▶ Description of the task:
Extract each line of the data below that contains the string "Pick". Treat uppercase and lowercase letters as different.

** BEGIN **

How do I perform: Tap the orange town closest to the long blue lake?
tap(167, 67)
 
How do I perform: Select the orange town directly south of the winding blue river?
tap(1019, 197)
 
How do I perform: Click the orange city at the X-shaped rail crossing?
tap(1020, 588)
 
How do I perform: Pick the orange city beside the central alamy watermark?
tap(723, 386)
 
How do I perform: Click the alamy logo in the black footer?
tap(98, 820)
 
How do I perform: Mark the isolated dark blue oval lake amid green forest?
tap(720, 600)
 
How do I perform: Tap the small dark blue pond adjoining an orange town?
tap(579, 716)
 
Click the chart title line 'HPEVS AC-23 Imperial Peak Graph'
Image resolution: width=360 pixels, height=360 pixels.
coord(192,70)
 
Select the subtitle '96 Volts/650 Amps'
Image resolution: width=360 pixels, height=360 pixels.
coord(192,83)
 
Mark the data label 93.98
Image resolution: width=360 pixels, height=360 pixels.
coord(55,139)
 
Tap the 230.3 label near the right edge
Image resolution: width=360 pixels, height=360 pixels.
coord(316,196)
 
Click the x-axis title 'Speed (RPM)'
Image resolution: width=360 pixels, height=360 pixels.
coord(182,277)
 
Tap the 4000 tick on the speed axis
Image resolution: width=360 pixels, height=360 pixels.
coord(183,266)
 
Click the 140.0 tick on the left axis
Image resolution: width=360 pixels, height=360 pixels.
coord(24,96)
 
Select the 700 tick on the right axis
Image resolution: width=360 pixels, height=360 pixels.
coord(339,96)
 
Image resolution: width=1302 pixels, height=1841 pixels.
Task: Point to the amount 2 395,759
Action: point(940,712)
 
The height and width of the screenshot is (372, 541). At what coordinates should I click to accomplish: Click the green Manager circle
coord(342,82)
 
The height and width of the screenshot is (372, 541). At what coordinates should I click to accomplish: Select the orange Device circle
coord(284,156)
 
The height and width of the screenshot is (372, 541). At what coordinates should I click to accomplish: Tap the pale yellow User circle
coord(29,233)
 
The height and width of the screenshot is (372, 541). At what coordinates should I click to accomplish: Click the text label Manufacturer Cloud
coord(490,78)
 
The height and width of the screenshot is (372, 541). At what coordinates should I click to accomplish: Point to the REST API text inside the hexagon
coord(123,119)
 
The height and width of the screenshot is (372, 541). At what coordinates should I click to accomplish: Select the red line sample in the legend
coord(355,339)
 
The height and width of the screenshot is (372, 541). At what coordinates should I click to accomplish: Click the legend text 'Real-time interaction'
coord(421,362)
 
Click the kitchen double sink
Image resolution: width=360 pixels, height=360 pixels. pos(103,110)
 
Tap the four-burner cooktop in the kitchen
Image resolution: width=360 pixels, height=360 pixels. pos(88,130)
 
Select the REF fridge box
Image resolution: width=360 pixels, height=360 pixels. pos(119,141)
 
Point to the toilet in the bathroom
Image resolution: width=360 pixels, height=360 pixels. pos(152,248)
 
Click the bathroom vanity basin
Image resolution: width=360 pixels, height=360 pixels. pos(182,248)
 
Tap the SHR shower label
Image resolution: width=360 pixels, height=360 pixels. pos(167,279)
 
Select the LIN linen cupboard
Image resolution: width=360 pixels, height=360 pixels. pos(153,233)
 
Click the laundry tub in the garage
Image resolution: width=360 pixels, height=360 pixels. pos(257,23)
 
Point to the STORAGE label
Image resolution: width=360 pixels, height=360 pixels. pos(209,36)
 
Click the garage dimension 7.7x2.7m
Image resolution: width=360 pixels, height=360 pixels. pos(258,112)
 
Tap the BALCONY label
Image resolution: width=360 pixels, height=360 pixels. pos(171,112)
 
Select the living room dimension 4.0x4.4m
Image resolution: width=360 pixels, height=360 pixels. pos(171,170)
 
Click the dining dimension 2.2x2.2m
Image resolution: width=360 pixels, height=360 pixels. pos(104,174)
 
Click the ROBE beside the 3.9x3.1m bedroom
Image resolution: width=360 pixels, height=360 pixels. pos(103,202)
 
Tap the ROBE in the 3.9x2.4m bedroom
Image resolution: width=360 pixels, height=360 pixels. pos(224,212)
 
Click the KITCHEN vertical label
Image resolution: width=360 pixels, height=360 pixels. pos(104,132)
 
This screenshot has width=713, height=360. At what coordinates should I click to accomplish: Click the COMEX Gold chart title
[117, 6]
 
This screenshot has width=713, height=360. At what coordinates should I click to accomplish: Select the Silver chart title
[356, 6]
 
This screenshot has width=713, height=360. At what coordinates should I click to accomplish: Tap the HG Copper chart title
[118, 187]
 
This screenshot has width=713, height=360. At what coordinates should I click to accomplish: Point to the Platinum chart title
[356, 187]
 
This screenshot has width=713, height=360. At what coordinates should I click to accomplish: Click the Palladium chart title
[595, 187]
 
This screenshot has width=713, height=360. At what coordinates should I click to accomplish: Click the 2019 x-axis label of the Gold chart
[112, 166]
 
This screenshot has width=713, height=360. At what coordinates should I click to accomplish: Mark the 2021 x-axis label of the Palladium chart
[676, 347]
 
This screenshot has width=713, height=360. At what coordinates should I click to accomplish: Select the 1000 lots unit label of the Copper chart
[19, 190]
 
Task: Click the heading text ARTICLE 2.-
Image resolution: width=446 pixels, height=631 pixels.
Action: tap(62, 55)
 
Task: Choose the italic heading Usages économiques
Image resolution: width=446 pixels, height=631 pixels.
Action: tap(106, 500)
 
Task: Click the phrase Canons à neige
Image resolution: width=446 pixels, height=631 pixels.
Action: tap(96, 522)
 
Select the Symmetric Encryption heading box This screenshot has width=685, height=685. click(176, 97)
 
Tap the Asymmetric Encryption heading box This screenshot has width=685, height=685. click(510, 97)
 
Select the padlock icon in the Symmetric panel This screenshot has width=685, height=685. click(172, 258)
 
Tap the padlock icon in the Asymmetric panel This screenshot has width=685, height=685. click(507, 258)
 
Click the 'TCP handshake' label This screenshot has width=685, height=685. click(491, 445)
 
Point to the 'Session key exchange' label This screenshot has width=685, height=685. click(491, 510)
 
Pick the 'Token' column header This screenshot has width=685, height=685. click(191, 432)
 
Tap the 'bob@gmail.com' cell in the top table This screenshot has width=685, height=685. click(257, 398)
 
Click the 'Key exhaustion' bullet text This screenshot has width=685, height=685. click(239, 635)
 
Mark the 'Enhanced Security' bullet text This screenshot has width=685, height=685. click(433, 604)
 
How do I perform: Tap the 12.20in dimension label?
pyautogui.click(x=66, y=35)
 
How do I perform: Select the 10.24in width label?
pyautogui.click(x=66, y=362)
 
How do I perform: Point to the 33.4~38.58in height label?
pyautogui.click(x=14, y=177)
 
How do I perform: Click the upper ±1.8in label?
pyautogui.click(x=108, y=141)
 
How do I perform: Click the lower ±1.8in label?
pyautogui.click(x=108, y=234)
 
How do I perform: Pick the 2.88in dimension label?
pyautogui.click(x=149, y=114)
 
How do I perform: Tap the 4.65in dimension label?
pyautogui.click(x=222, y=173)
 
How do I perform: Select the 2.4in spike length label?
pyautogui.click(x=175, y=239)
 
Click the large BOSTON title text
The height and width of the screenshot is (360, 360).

** END **

▶ Written answer:
How do I perform: Pick the orange city beside the central alamy watermark?
Pick the 'Token' column header This screenshot has width=685, height=685. click(191, 432)
How do I perform: Pick the 2.88in dimension label?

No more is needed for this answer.